Answer:
Check the explanation
Explanation:
a) This done can be executed through the use of brute force by the given algorithm: Consider any two indices i and j then we can check if string from s[i....j] is palindrome or not in O(L) where L is length of string.
Algorithm to check if string is palindrome :
Takes String s as argument and the two indices i,j between which the string is to be considered
bool palindromeCheck(s,i,j) :
y = j
for x in range(i,j) :
if(s[x]==s[y]) :
y--
continue
else :
return false
return true
Now taking a look at the part a) we will be calling the function to confirm and execute palindrome for all i<=j that is a total of points of the order of O(n^2) and the string checking will take O(n) in the worst case making it O(n^3).

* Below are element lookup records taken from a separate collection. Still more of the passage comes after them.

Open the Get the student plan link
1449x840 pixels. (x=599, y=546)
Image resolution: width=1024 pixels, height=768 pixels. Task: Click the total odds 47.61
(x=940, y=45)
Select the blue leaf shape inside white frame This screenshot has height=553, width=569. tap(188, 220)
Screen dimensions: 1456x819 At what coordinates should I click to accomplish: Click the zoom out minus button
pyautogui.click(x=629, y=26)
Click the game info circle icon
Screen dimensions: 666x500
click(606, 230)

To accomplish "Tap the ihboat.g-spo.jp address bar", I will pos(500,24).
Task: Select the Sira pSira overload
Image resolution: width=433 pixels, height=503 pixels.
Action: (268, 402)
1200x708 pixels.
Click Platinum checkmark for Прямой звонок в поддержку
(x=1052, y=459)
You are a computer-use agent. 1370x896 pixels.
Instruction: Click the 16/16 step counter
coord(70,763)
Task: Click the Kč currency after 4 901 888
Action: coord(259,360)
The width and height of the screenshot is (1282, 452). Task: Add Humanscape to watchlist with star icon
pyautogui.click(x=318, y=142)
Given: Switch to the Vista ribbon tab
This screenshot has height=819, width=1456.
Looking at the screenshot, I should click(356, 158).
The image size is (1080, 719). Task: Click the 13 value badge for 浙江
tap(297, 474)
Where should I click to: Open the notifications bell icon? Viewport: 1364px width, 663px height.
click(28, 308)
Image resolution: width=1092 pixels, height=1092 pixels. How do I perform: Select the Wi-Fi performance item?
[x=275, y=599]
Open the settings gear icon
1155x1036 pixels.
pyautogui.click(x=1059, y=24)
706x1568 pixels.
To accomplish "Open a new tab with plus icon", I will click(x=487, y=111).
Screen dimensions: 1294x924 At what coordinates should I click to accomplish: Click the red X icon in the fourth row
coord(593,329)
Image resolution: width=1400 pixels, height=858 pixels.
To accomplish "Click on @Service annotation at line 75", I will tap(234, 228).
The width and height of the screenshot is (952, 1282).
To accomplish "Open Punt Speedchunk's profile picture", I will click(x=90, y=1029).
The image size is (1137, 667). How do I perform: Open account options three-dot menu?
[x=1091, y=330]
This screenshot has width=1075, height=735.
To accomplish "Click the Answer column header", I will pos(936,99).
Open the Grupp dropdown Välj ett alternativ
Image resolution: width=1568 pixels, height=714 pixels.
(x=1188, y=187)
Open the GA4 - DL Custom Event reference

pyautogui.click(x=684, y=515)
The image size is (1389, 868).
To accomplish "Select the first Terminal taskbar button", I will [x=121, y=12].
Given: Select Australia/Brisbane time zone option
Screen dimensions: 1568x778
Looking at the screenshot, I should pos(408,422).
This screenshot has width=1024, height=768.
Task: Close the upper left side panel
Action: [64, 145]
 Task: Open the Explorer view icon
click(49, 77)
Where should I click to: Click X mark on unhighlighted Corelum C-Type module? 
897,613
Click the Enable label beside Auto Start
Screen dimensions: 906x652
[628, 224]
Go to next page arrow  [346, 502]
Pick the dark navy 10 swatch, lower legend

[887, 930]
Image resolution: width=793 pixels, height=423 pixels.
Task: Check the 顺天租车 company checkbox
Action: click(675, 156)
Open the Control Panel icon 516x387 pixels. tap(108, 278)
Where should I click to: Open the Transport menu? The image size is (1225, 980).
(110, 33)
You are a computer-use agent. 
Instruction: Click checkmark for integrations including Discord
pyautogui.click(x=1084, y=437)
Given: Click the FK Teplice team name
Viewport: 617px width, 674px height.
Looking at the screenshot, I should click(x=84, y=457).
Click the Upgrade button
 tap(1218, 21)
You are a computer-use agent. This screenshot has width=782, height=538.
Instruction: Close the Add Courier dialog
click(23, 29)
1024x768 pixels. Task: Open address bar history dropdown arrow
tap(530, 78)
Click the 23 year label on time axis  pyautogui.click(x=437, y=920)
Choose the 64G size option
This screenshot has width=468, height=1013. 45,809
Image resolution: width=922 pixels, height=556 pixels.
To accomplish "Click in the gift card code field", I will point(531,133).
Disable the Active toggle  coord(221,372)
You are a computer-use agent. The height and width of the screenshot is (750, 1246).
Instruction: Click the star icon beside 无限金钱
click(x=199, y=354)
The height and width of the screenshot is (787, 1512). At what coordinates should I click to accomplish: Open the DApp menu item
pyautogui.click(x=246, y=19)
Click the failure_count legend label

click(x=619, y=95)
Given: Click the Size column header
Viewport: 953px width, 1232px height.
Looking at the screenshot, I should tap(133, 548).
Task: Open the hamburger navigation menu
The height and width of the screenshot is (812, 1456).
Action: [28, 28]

b) To advance over we became aware of the fact that repeated calculation is being done i.e when we confirmed the string s[i...j] we also tested in between strings like s[i+1,j-1] etc in the same time. Consequently we used memorization to store the outcome that we calculate and reuse them we need them later.
We know that P[i][i] will always be one since a single character string will always be a palindrome.
Using this as our base case to check for P[i][j] we need to check if the ith and the jth character are equal and also if P[i+1][j-1] is true i.e is a palindrome.
We come up with the following recurrence
P[i][j] = 1 if i=j
P[i][j] = P[i+1][j-1] ; if i>=j and s[i]==s[j]
0; otherwise
There are order of O(n^2) states and each one of the state necessitates only constant and regular time character checking for its evaluation and then assigning the value of 1, P[i+1][j-1],0 as a result of that which is again a constant time operation. Therefore all the P[][] matrix values can be found in O(n^2) time.
Pseudo code :
Let n be the length of the string
for x in range(1,n) :
P[x][x]=1
for sz in range(2,n) : # Since we have already computed answer for string of size 1
for x in range (1,n-sz+1):
y=x+sz - 1
if x == y :
if sz==2 :
P[x][y] = 1
else :
P[x][y] = P[x+1][y-1]
else :
P[x][y] = 0
From the implementation also it is clear that the running time of the algorithm is O(n^2).